Current methods for teaching AI image generators to align with user preferences often fall short because they only look at a small number of perspectives when judging how well the images match the instructions. Imagine trying to decide if a group project is good based on only one person's opinion – you'd miss a lot of important details. This limited view hinders the AI's ability to truly understand and fulfill the user's vision, and limits how good the images can become.
What's the solution?
The researchers developed a technique called Multi-View GRPO. It works by creating multiple, slightly different descriptions of the original prompt. Think of it like asking several people to rephrase the instructions in their own words. The AI then uses these different descriptions to evaluate the generated images from multiple angles, getting a more complete understanding of how well they fit the user's intent. Importantly, it does this without needing to create entirely new images, making it efficient.
Why it matters?
This research is important because it pushes the boundaries of what's possible with AI image generation. By allowing the AI to better understand and respond to user preferences, it leads to higher quality images that more accurately reflect the user's creative ideas. This means more useful and satisfying results for anyone using these tools.
Abstract
Group Relative Policy Optimization (GRPO) has emerged as a powerful framework for preference alignment in text-to-image (T2I) flow models. However, we observe that the standard paradigm where evaluating a group of generated samples against a single condition suffers from insufficient exploration of inter-sample relationships, constraining both alignment efficacy and performance ceilings. To address this sparse single-view evaluation scheme, we propose Multi-View GRPO (MV-GRPO), a novel approach that enhances relationship exploration by augmenting the condition space to create a dense multi-view reward mapping.

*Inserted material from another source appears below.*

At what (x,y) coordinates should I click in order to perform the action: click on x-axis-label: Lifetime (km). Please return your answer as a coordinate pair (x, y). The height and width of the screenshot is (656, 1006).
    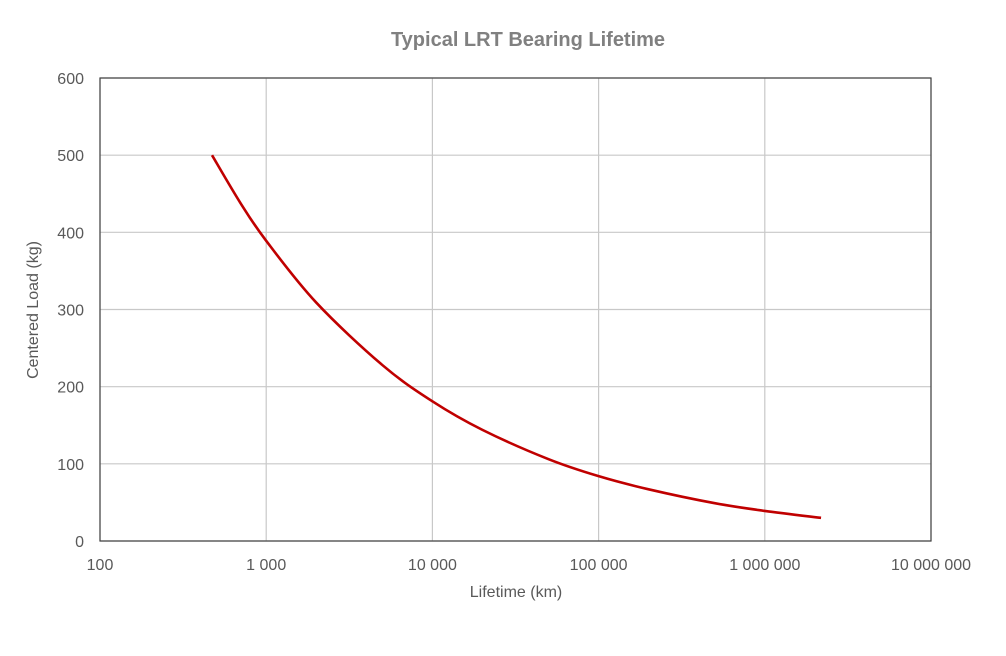
    Looking at the image, I should click on (516, 592).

Specifically, for a group of samples generated from one prompt, MV-GRPO leverages a flexible Condition Enhancer to generate semantically adjacent yet diverse captions. These captions enable multi-view advantage re-estimation, capturing diverse semantic attributes and providing richer optimization signals. By deriving the probability distribution of the original samples conditioned on these new captions, we can incorporate them into the training process without costly sample regeneration. Extensive experiments demonstrate that MV-GRPO achieves superior alignment performance over state-of-the-art methods.